缶乃先生:はい、よろしくお願いします。
缶乃先生にとっての「百合とキス」とは
缶乃先生:他の漫画もそうだと思いますが、いまの百合漫画におけるキスは、物語のカタルシスのひとつの頂点を示すものになっていると思います。キャラクターの感情が高まった時に行われる、感情的で印象的なキスが多いですね。
読み切りが多かったころに比べて連載作品が増えてきているいま、物語全体としてのピークには告白などの別のイベントがありますが、各話の盛り上がりどころとしてキスは利用しやすいものになってきているのかなと感じます。
作中で初夜や結婚式などの別のイベントがあるとしても、合間あいまの印象的なキスが読者を惹きつけていたと思います。
缶乃先生:あのキスが完結して1年半経ちましたが、いま思い返すと最終話かなと思います。最終話のサブタイトルを『あの娘にキスと白百合を』にすることと、黒沢が白峰に白百合を渡す展開にすることは結構前に決めていて、思っていた通りの最終話が描けたので満足感が高いです。
その他だと20話を筆頭にして陸上部が多いです。4話や17話など、シチュエーション含めていいかんじのキスが描けたと思います。陸上部は瑞希のキャラの割に、展開にキスが挟まるのが自然に感じられるので不思議です。
缶乃先生:キスには場所によって意味があり、例えば3巻15話(園芸部)の足の甲は隷属の意思のあらわれだとか、7巻33話(藍花と灰音)の額へのキスが祝福の意味を持つなどの、それぞれのキスの意味合いを考えて描いているところが多いので、そのあたりも見てもらえたら嬉しいです。
やさかんにおける「百合とキス」

*記録の抜粋*.
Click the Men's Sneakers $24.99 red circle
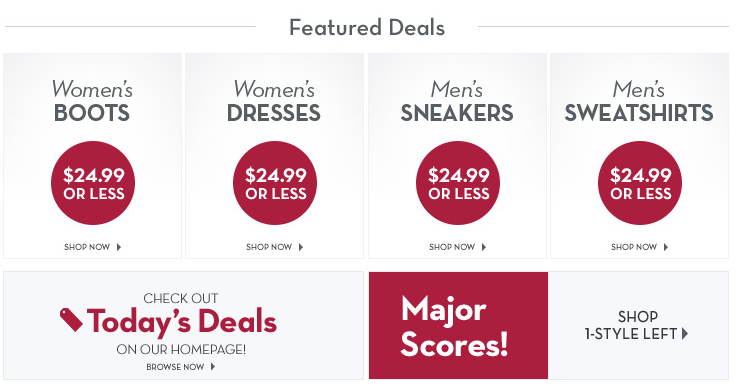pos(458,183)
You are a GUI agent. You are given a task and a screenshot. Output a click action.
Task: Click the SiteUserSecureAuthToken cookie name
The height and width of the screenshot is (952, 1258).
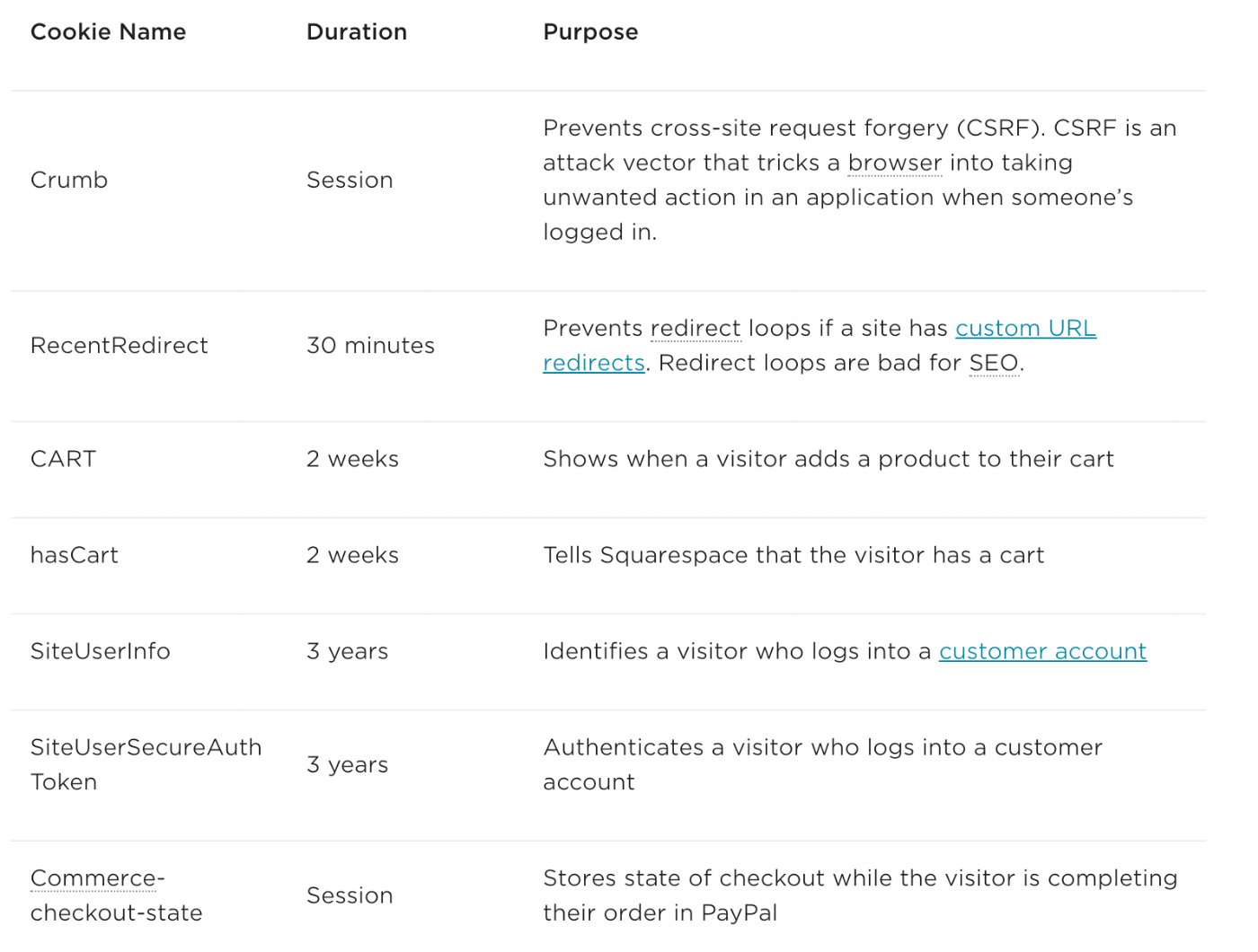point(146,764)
==
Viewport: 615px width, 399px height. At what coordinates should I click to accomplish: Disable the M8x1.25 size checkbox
---
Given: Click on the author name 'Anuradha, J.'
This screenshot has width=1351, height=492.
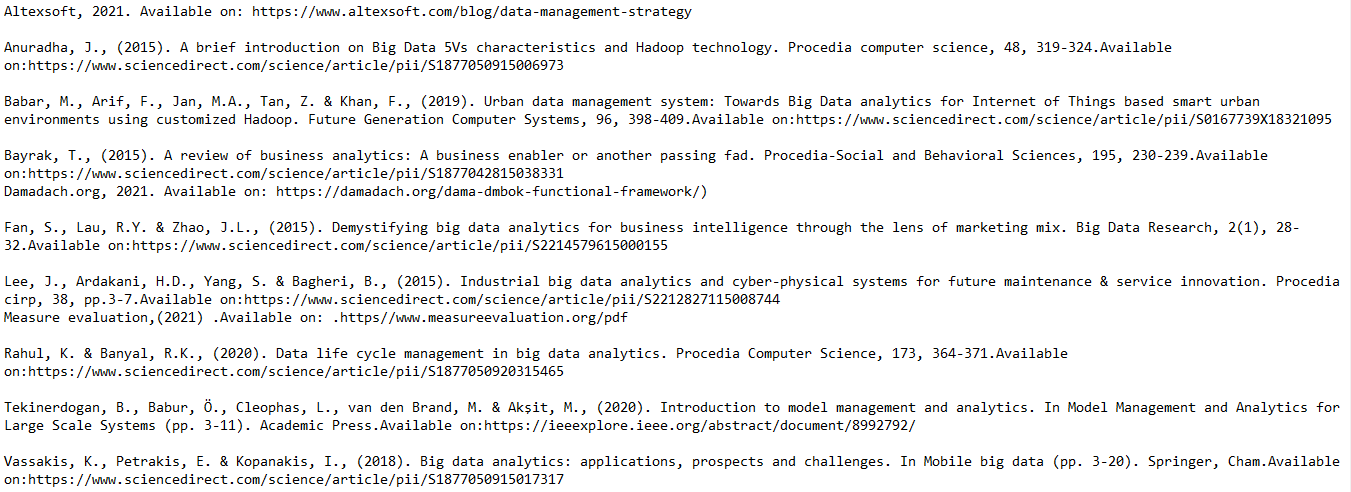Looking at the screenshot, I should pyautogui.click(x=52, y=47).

*取り組む課題*. 百合漫画のキスについてのインタビューから、「缶乃先生:はい、よろしくお願いします。」で始まり「を惹きつけていたと思います。」で終わる部分をそのまま書き写してください。 ここにある記録は、百合漫画のキスについてのインタビューとは関係がありません。

*解答例*.
缶乃先生:はい、よろしくお願いします。
缶乃先生にとっての「百合とキス」とは
缶乃先生:他の漫画もそうだと思いますが、いまの百合漫画におけるキスは、物語のカタルシスのひとつの頂点を示すものになっていると思います。キャラクターの感情が高まった時に行われる、感情的で印象的なキスが多いですね。
読み切りが多かったころに比べて連載作品が増えてきているいま、物語全体としてのピークには告白などの別のイベントがありますが、各話の盛り上がりどころとしてキスは利用しやすいものになってきているのかなと感じます。
作中で初夜や結婚式などの別のイベントがあるとしても、合間あいまの印象的なキスが読者を惹きつけていたと思います。